Your task.
Return the passage of the job creation article below word for word, from "Putting Americans Back" to "back to work.".

Job Creation: Obama, Government Can Do Much More, Economists Say

Putting Americans Back To Work: Politics Aside, Much Can Be Achieved

As President Obama puts the finish on a much-touted program aimed at promoting job creation, public expectations appear low, owing to national dismay over a deep unemployment crisis and the partisan division ruling Washington.

But put aside the limitations of political possibility -- granted, a bit like ignoring gravity -- and many economists assert there is much the government could do to put large numbers of Americans back to work.

At the top of many to-do lists is government spending into the tens of billions of dollars to finance large-scale public works projects, a strategy that could address a gaping mismatch: Nearly 14 million Americans are officially out of work, yet a great deal of work needs to be done, from repairing dilapidated roads and bridges, to retrofitting government office buildings with energy-efficient infrastructure.

"If the government spends the money directly on government-funded projects, that puts people on payrolls," said Gary Burtless, a former Labor Department economist and now a senior fellow at the Brookings Institution in Washington. He added that the bulk of hiring and spending is likely to be confined to the domestic economy. "You can't get Brazilian workers to pave a road here in the United States, and lots of capital goods that go into infrastructure would also be produced in the United States," he said.

Critics of infrastructure spending as a proposed fix for unemployment have argued that it can be inefficient: A surge of money let loose through federal and state bureaucracies invites waste and abuse. To which proponents ask, compared to what?

"The other waste that we should keep front and center in our minds is having nine percent of the workforce unemployed," Burtless said. "If some of the money is wasted because it is spent too quickly, you’ve got to put that in context of the complete waste of the talents and abilities of the 11 million Americans who would be working if we were at full employment today."

Infrastructure spending is particularly promising, say proponents, because it is likely to generate jobs in the very areas of the economy that have been hardest hit as the housing boom has gone bust -- construction and manufacturing.

"We still have mass layoffs in those sectors," said Pavlina R. Tcherneva, an economist at Franklin & Marshall College. "It seems very obvious that we can absorb large numbers of workers in those sectors for the public good."

Collected data.
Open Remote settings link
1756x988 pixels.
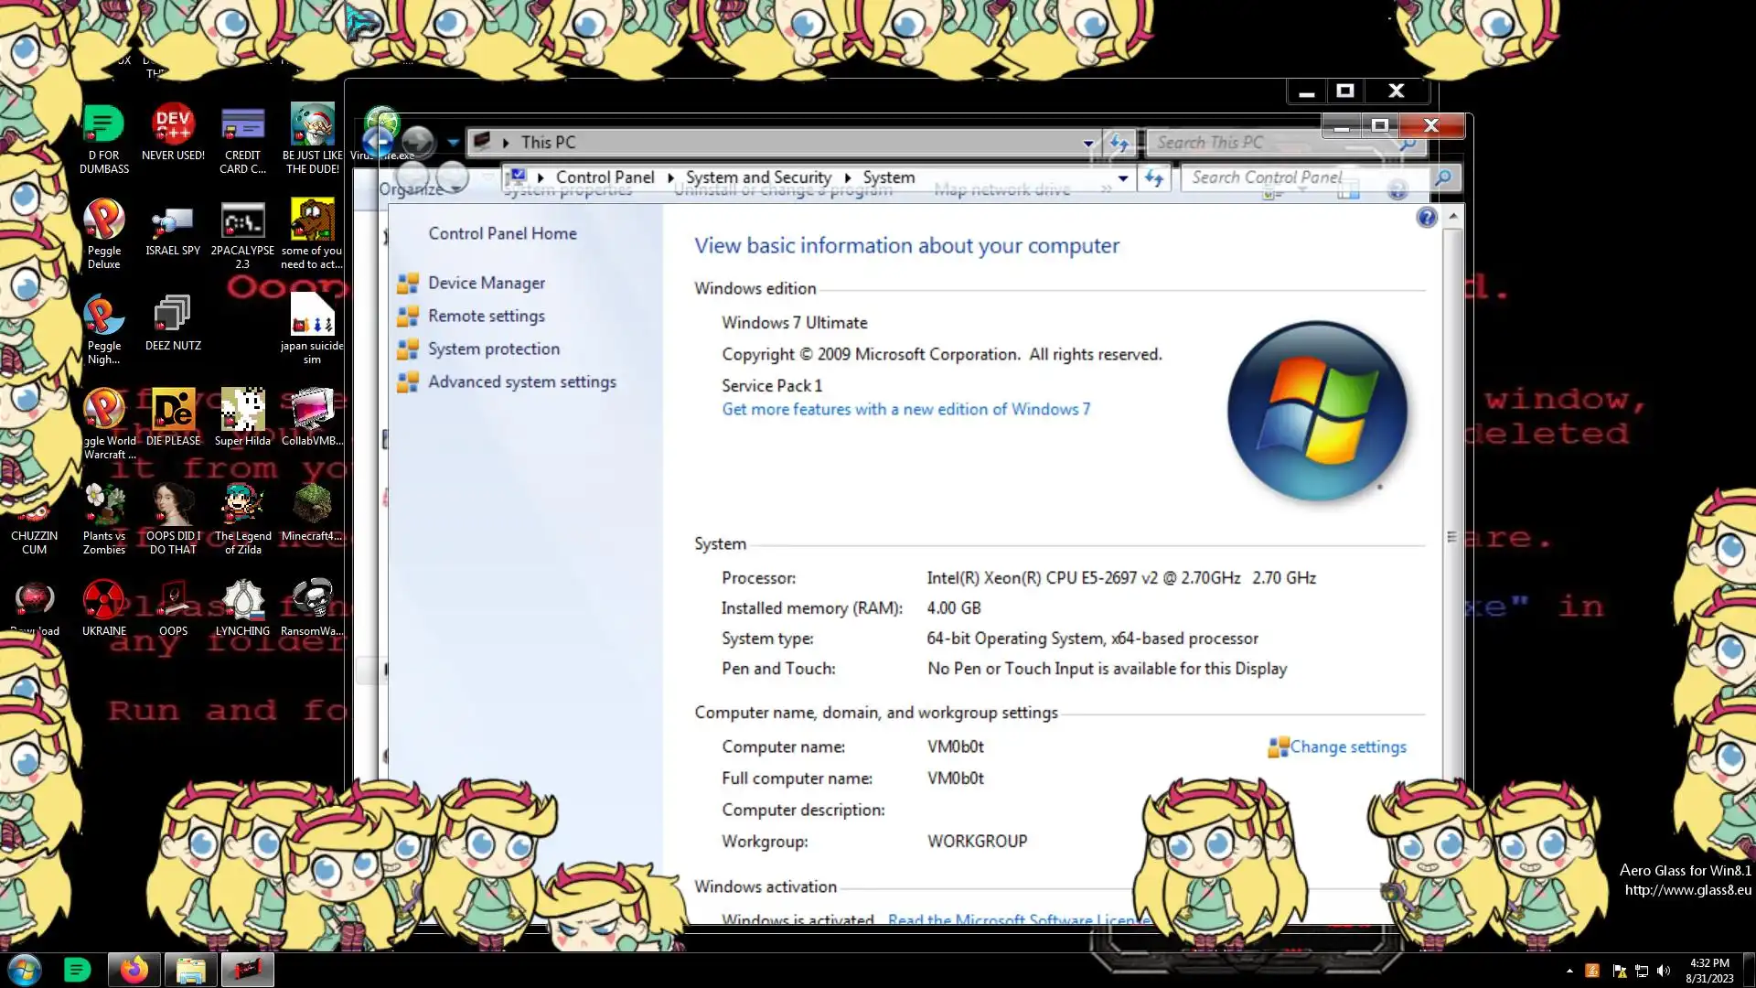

Solved problem.
Putting Americans Back To Work: Politics Aside, Much Can Be Achieved

As President Obama puts the finish on a much-touted program aimed at promoting job creation, public expectations appear low, owing to national dismay over a deep unemployment crisis and the partisan division ruling Washington.

But put aside the limitations of political possibility -- granted, a bit like ignoring gravity -- and many economists assert there is much the government could do to put large numbers of Americans back to work.